Here are a few selections I found masquerading as grilled cheeses on a “gourmet” menu: Grilled Cheese with Butternut Squash, Onions, and Balsamic Syrup. How about a grilled cheese made with goat cheese, spinach and mustard? Or one with russet apples and gouda? Or brie and pears with red onions and arugula?
Thank you, no.
We all know the story about John Montague, 4th Earl of Sandwich, and his contribution to culinary history. And did he ask for two all-beef patties special sauce lettuce cheese pickles onions on a sesame seed bun? No. He asked for a piece of meat between two slices of bread. Simplicity. And that's what a grilled cheese should be; a slice of cheese between two pieces of bread. Toasted.
Now, cheese on bread has been around for about as long as there has been cheese and bread. You can find references to cooked bread and cheese in ancient Roman cookbooks. But it wasn't until the early 20th century that the combination we now know as “grilled cheese” really came into fashion.
Prior to the 1920s, if you wanted to fix yourself something as basic as a grilled cheese sandwich, you had to work for it. First you had to build a fire in the stove. Then you had to haul out a chunk of cheese and a loaf of bread from the pantry and cut slices from both. Then you had to bring out the heavy artillery, aka the cast-iron pan. It was all very labor intensive. Progress, in the form of gas and/or electric stoves that lit with the turn of a knob, opened a lot of doors. Even so, early grilled cheeses were more along the lines of “cheese toast.” They were open-faced affairs comprised of a slice of toasted bread and a sprinkling of grated cheese. But then along came more progress; pre-sliced bread and packaged processed cheese. All the makings of the modern grilled cheese were now in place. A second slice of bread was added to make the sandwich more substantial and … well, sandwich-like, and suddenly, even kids could create a satisfying meal with little effort and less expense.

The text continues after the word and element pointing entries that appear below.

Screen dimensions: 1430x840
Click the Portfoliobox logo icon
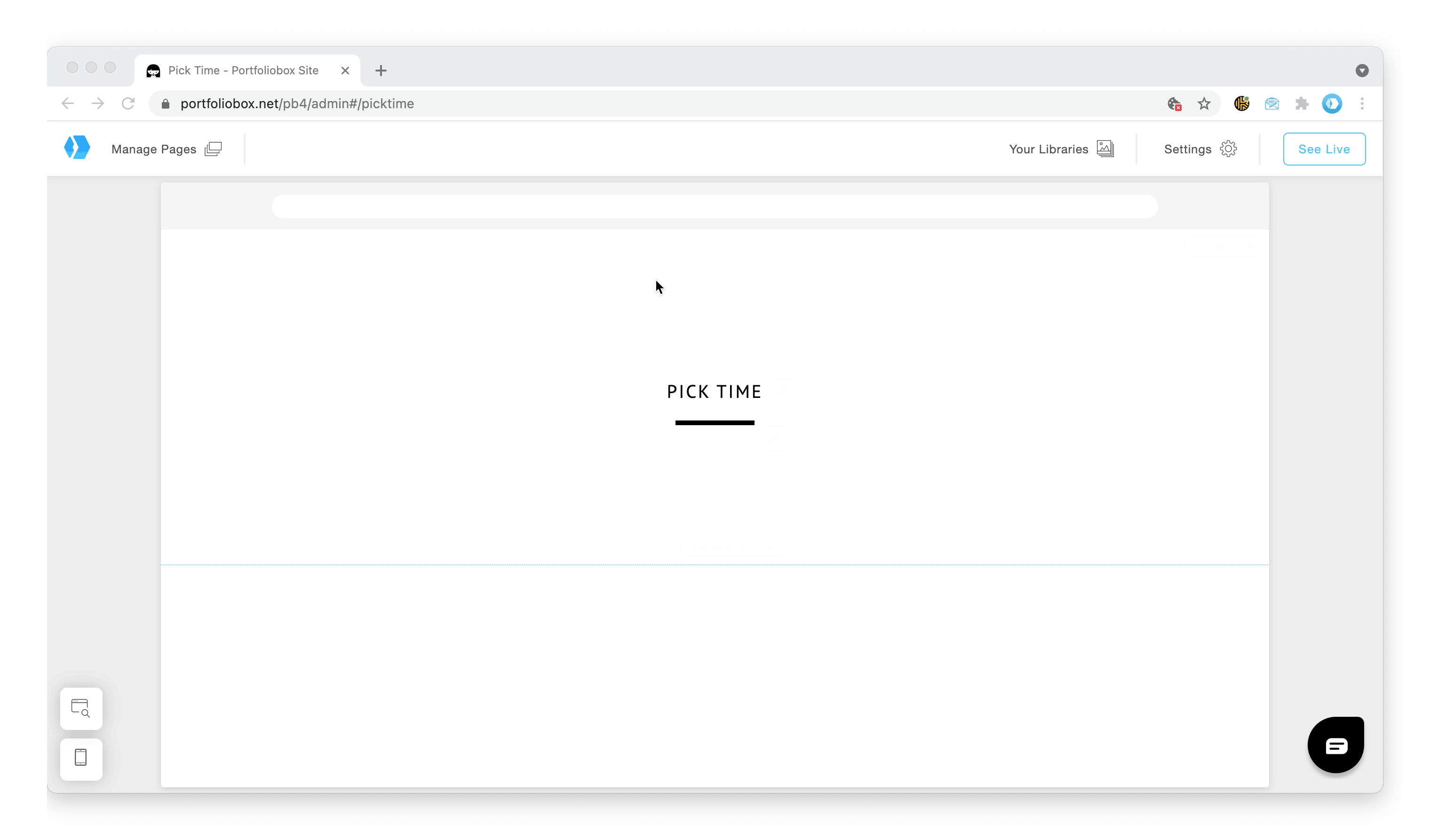(x=77, y=148)
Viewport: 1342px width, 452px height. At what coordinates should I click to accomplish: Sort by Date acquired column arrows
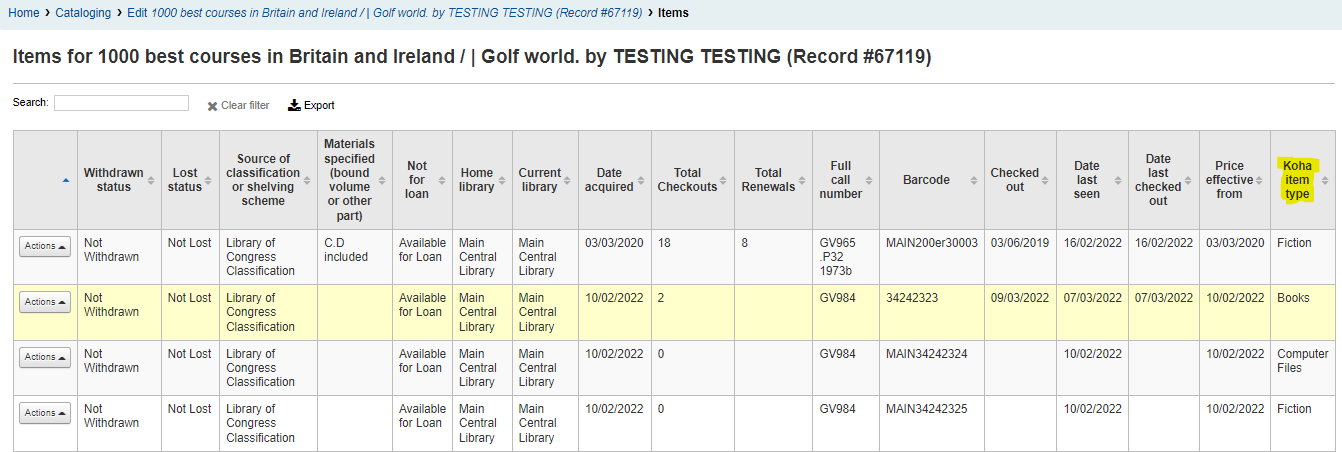click(641, 180)
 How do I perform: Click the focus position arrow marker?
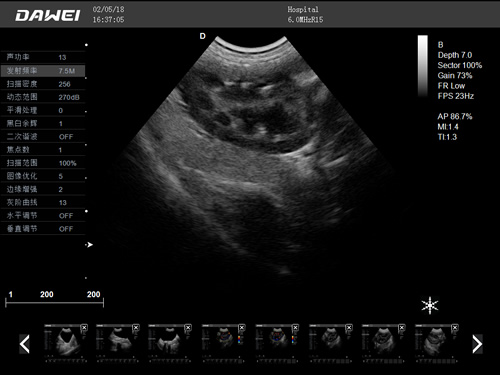[89, 245]
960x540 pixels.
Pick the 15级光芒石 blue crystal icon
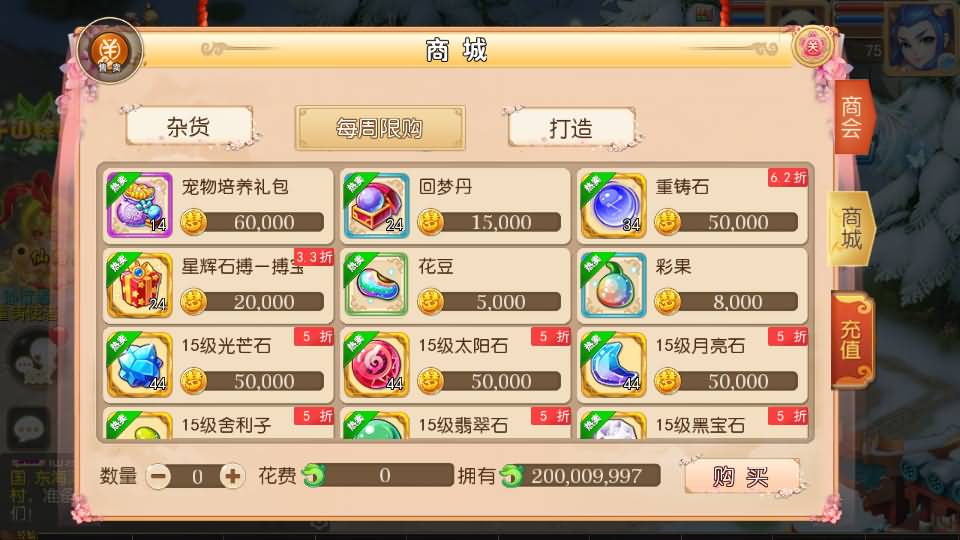point(140,364)
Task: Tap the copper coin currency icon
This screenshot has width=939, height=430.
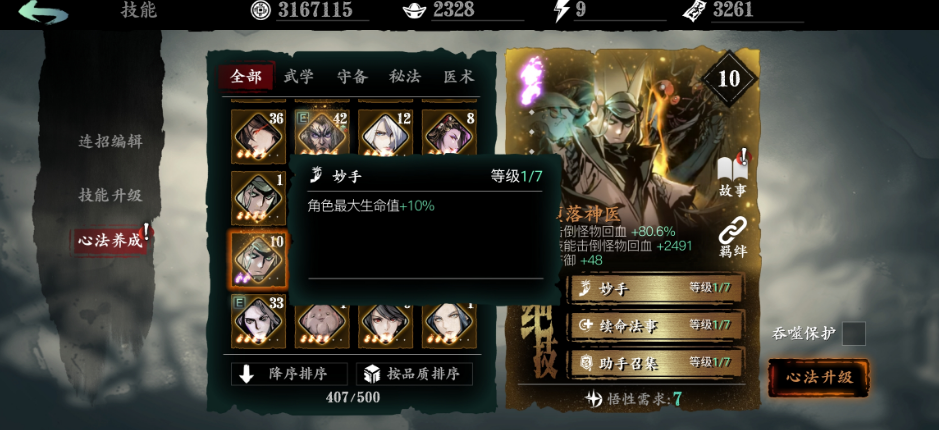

And, unfortunately, therein lies the problem. Grilled cheese sandwiches became a kiddie staple almost from the beginning because a) kids liked them and b) kids could make them. I know. I started cooking at about age 7 and a grilled cheese was among the first things I learned to cook.
Now, I don't mean to say that upgrading the grilled cheese is a bad thing. I long ago stopped eating plastic American cheese. I sometimes make my grilled cheese sandwiches with different kinds and combinations of cheese. And since I bake my own bread, I haven't had gummy, store-bought white bread at home in years. But that just means I've improved the quality of the ingredients. I haven't radically altered the basic concept of a grilled cheese sandwich.
I guess it's all part of the American predilection toward excess. Somehow our national psyche still drives us to be bigger and better than everybody else, even in our food. By way of example, check out shows like “Man vs Food” someday. Simplicity, it seems, is equated with paucity, and we Americans just can't tolerate that, so we dump everything but the kitchen sink onto our plates just because we can. Look what happened to pizza once Americans got a hold of it.
So call me boring, call me pedestrian, call me dull, mundane, and humdrum. I'll continue to eschew “gourmet” grilled cheese sandwiches in favor of a simple comfort food staple made with a slice or two of cheese between two slices of bread. Serve that up with a bowl of tomato soup and some potato chips or French fries and you've got a cheap, easy, satisfying meal. Is it “adult?” Well, I'm an adult and I think so. Is it exciting and innovative and “gourmet?” Nope, but then neither is another of my favorites, peanut butter and jelly. And when it comes to the most important question – is it good and does it give you a warm, fuzzy feeling when you eat it – the answer is a resounding “yes!” That's all that really matters, anyway.